US says Google routinely destroyed evidence and lied about use of auto-delete
The US government asked a federal court to sanction Google for allegedly using an auto-delete function on chats to destroy evidence needed in an antitrust lawsuit while falsely telling the government that it suspended its auto-deletion practices.
The US motion to sanction Google seeks a ruling that Google violated the rule against spoliation of evidence and "an evidentiary hearing to assess the appropriate sanctions to remedy Google's spoliation." The US also sought an order forcing "Google to provide further information about custodians' history-off chat practices, through written declarations and oral testimony, in advance of the requested hearing." The motion was filed under seal on February 10 and unsealed yesterday.
"Google consciously failed to preserve relevant evidence. The daily destruction of relevant evidence was inevitable when Google set a company-wide default to delete history-off chat messages every 24 hours, and then elected to maintain that auto-delete setting for custodians subject to a litigation hold," US Department of Justice antitrust lawyers wrote in a memorandum supporting the motion.
Google "had a duty to preserve employee chat messages" starting in 2019 due to the litigation, the US motion said. "Google's daily destruction of written records prejudiced the United States by depriving it of a rich source of candid discussions between Google's executives, including likely trial witnesses," according to the US filing in US District Court for the District of Columbia.
Google's auto-deletions continued until February 8, the US said. "Amazingly, Google's daily spoliation continued until this week," the US alleged. "When the United States indicated that it would file this motion--following months of conferral--Google finally committed to 'permanently set to history on' and thus preserve its employees' chat messages."
A similar motion for sanctions was filed by 21 states that are also involved in the litigation against Google. The motions came in a lawsuit filed in October 2020 in which the US and states allege that Google illegally maintains monopolies in search and search advertising through anticompetitive and exclusionary practices."
Epic Games also seeks sanction for chat deletions
Google's "history-off" chats that are deleted every 24 hours previously came up in antitrust litigation over the Google Play Store. In that case, Plaintiff Epic Games and the Utah attorney general want the court to "issue adverse inference jury instructions to remedy Google's spoliation of Google Chats." The motion is still pending.

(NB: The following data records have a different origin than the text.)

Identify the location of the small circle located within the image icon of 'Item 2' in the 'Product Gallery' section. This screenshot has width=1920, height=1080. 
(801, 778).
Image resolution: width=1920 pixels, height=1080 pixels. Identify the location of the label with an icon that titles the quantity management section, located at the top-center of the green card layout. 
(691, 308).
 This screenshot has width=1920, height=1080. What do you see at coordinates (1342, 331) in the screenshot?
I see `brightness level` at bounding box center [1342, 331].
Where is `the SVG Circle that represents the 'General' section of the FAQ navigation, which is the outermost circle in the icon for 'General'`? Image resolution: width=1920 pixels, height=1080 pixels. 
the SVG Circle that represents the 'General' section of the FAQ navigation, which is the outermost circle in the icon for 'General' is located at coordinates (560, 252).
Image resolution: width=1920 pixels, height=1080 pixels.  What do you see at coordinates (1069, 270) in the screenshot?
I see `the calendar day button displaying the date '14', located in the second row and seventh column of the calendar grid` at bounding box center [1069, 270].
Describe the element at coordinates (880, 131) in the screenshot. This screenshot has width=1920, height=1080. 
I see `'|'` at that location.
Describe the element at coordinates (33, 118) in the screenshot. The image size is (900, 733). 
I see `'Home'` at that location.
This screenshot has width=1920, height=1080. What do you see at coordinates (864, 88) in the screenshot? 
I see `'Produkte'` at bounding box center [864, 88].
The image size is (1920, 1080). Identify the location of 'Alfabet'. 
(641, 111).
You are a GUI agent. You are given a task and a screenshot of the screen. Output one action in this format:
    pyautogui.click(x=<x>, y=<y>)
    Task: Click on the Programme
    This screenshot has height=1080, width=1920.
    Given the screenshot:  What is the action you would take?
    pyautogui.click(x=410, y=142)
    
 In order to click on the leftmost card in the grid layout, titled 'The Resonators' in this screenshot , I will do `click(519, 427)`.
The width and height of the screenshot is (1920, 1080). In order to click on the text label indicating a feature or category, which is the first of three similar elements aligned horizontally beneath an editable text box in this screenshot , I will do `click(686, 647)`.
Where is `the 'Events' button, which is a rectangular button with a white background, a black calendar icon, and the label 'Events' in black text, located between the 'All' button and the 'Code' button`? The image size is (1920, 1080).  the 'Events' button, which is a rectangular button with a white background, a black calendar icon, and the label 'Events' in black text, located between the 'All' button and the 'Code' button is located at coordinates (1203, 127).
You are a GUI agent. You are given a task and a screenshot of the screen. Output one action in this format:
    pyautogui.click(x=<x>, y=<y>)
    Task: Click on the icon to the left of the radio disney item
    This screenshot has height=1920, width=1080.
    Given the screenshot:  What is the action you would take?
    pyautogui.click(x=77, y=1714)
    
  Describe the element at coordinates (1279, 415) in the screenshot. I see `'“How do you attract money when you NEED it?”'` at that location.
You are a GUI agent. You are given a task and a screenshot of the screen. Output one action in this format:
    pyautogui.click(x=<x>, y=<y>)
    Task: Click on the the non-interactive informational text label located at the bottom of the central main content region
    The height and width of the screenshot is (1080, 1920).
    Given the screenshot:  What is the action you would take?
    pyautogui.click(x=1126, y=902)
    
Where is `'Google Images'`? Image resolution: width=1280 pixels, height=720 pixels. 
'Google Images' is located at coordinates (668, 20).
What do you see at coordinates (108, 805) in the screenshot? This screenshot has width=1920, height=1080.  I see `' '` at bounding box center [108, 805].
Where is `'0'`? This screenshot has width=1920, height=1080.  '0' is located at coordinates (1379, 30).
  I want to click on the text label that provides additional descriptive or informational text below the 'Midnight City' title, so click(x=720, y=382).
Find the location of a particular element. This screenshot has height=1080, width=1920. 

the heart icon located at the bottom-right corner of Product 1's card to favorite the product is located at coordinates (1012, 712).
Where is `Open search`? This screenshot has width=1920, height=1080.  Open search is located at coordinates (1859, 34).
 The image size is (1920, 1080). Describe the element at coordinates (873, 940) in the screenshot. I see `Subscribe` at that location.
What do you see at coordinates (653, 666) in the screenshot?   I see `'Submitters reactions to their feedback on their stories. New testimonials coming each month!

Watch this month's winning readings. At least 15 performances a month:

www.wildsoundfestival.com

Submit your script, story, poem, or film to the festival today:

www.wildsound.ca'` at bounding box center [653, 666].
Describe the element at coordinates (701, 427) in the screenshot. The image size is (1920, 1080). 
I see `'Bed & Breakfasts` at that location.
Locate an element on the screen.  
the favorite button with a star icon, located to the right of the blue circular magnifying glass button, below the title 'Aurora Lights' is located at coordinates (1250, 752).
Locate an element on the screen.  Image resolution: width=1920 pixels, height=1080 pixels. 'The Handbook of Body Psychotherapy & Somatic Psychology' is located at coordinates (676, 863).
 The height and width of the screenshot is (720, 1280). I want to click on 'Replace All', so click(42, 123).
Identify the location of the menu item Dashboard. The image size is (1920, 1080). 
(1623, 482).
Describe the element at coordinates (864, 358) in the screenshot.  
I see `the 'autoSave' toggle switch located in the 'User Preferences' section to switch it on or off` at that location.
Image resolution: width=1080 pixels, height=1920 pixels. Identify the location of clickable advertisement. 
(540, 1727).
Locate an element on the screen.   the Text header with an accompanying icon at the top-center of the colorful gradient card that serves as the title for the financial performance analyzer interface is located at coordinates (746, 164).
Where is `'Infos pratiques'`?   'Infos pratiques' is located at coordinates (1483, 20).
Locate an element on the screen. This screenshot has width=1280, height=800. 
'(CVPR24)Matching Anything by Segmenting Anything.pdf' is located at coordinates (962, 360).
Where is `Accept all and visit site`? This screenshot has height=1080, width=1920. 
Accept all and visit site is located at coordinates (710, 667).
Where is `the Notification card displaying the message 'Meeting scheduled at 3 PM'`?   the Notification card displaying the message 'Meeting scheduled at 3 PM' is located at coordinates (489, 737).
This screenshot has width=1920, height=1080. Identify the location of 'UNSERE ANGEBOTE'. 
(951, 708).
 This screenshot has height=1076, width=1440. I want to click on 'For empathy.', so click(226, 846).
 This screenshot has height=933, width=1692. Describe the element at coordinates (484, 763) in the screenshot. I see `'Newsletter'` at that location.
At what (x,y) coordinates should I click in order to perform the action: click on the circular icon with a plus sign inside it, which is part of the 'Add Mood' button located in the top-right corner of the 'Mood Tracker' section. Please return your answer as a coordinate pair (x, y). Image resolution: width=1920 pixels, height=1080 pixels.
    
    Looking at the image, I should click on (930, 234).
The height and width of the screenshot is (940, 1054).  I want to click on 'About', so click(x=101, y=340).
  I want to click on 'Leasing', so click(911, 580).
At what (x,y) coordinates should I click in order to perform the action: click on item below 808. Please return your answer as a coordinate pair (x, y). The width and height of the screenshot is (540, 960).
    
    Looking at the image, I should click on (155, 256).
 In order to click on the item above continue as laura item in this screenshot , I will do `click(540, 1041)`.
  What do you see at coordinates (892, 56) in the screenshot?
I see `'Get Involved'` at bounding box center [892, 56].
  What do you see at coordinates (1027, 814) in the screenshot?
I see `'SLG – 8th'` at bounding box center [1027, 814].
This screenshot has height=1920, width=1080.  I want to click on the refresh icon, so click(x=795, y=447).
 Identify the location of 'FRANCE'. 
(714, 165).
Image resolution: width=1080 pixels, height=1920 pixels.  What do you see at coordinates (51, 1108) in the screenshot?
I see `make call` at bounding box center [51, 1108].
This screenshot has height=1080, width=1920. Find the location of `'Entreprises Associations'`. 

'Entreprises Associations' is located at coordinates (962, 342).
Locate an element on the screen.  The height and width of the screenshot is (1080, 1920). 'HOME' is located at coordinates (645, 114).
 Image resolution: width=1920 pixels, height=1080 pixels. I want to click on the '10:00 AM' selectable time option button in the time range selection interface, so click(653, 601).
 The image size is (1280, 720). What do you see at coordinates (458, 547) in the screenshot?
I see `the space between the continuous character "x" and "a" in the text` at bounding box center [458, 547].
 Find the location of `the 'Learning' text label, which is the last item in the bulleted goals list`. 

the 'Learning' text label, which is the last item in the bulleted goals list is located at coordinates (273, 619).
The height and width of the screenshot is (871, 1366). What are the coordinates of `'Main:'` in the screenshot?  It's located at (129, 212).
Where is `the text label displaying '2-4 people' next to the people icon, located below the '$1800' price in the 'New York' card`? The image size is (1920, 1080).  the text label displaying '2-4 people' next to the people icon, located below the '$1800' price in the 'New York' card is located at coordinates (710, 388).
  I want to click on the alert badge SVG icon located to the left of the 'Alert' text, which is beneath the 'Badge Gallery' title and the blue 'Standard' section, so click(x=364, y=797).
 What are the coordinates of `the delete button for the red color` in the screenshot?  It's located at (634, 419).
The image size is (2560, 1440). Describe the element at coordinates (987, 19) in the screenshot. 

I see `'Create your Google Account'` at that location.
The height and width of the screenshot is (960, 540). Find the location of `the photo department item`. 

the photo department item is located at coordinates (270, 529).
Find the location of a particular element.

"Google blames its systematic spoliation of relevant evidence on an enterprise default setting for Google Chats that is set to 'history off,' but that is no excuse," Epic Games wrote. "Any administrator of Google Chats--an application developed by Google--could have changed this default setting at any point for all custodians. Google has never claimed otherwise. But Google chose not to change the setting. It also chose to do nothing to ensure that its custodians changed this default setting on their own workstations."